### [What is expected]
Check the material that follows and say how many lines include the string "search", giving the number alone.
---- Dataset content
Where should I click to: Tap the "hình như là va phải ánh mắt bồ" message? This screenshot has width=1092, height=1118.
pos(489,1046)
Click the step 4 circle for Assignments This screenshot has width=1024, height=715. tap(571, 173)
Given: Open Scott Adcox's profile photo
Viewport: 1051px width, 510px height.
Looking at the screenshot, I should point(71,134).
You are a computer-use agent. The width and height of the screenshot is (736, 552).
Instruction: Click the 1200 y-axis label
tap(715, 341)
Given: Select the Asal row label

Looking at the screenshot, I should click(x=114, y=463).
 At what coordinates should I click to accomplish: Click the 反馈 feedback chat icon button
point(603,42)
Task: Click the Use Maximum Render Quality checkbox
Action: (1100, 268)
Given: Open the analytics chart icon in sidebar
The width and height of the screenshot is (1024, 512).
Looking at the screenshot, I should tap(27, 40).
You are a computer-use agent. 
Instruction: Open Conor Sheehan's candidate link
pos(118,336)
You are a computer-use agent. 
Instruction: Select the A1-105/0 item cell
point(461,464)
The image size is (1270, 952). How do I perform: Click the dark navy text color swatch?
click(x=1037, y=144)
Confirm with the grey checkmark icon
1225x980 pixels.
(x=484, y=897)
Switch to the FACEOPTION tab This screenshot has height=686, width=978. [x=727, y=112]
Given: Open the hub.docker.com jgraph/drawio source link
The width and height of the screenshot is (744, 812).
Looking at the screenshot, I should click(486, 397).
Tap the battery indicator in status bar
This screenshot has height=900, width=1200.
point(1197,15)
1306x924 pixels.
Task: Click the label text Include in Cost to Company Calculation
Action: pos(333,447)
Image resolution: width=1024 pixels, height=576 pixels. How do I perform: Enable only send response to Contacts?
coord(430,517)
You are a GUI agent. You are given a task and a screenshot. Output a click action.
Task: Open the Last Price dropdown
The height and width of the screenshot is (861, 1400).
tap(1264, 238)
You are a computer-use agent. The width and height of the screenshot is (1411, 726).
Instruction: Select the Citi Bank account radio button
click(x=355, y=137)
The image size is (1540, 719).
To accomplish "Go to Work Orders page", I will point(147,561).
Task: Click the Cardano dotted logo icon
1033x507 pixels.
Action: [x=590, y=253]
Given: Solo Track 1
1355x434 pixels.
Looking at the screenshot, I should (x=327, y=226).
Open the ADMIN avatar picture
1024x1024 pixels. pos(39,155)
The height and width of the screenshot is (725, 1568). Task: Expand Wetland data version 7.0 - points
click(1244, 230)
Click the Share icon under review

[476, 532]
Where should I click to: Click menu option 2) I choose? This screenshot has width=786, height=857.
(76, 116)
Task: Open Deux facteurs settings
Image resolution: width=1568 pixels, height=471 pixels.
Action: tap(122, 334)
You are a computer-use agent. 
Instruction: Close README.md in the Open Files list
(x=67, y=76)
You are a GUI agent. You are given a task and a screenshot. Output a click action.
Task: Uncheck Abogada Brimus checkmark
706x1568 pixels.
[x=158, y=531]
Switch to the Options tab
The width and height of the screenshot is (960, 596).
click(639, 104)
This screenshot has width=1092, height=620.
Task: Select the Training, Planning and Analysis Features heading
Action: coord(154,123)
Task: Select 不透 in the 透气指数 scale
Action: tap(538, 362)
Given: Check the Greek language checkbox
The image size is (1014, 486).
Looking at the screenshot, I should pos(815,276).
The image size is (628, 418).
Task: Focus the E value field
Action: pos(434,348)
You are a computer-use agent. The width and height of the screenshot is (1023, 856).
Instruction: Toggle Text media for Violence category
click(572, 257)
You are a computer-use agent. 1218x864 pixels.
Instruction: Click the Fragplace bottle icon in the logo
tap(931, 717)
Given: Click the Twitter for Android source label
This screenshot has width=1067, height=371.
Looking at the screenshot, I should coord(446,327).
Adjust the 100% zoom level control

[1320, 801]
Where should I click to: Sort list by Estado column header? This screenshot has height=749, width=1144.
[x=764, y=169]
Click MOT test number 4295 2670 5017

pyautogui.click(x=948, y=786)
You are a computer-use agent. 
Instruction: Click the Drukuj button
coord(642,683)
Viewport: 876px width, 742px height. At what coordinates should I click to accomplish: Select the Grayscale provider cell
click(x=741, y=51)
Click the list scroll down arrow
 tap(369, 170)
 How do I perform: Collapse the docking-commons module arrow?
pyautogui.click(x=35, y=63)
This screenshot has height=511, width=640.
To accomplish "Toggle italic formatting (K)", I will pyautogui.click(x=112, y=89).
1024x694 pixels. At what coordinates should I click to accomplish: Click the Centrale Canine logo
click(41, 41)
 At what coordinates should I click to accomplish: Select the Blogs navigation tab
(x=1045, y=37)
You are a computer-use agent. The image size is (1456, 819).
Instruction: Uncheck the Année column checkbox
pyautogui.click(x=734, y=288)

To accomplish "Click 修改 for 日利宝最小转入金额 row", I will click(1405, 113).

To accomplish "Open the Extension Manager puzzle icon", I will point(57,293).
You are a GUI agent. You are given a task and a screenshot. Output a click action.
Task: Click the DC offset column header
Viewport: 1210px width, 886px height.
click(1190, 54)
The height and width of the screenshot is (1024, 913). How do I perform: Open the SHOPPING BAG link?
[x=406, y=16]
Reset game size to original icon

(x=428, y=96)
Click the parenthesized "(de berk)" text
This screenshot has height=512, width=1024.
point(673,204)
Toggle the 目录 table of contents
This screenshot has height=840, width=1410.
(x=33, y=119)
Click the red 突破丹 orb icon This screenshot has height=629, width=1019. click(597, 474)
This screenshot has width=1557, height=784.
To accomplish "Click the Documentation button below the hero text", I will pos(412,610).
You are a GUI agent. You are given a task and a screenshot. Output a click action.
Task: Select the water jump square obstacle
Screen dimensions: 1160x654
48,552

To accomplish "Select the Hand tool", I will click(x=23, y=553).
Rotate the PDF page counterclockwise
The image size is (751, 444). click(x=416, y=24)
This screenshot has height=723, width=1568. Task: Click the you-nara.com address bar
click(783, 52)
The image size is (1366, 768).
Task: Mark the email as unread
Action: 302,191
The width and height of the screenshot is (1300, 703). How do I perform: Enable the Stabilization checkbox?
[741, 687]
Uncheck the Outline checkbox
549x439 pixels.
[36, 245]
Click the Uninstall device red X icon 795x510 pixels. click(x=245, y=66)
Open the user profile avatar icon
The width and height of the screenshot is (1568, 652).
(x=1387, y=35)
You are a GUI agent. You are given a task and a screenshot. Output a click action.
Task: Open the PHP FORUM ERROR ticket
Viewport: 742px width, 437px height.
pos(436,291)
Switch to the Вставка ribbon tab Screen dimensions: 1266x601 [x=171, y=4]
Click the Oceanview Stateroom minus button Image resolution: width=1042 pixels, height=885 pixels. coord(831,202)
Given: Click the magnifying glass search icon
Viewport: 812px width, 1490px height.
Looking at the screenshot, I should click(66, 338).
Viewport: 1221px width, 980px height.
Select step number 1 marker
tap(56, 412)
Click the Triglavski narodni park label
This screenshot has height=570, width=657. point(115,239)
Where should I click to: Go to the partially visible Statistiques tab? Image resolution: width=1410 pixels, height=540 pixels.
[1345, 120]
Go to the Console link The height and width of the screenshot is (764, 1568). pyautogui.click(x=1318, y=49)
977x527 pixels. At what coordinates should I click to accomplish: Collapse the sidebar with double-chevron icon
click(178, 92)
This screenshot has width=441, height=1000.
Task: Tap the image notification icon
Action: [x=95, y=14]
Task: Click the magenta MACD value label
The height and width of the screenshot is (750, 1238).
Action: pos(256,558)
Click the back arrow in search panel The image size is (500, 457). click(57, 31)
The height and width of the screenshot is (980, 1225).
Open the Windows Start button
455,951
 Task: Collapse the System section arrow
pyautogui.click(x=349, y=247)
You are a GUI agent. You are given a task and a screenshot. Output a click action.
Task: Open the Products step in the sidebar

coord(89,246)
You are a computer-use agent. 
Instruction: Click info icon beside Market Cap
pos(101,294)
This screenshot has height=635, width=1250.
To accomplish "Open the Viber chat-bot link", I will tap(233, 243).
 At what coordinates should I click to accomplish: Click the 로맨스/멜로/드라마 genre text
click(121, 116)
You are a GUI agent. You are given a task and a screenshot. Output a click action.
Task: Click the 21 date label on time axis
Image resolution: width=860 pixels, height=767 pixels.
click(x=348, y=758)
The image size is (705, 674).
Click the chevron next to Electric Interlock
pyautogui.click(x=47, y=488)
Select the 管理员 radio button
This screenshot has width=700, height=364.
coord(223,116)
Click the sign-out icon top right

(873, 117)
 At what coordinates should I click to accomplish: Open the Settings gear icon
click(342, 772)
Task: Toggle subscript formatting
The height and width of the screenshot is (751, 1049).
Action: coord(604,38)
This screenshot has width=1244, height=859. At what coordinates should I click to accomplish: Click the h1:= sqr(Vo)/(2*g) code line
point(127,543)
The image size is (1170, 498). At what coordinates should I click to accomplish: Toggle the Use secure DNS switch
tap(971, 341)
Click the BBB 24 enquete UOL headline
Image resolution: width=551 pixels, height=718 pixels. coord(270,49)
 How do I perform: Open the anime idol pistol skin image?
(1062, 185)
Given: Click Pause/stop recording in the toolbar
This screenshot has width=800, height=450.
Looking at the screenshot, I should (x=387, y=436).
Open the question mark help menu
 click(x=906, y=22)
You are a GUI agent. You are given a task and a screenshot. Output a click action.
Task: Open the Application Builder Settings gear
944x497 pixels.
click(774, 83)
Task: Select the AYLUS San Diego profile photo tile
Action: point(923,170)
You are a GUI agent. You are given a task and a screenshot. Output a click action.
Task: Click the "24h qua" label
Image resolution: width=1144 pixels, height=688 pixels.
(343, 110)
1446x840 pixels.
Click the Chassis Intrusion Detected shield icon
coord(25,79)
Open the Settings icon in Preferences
--------
### [Reply]
2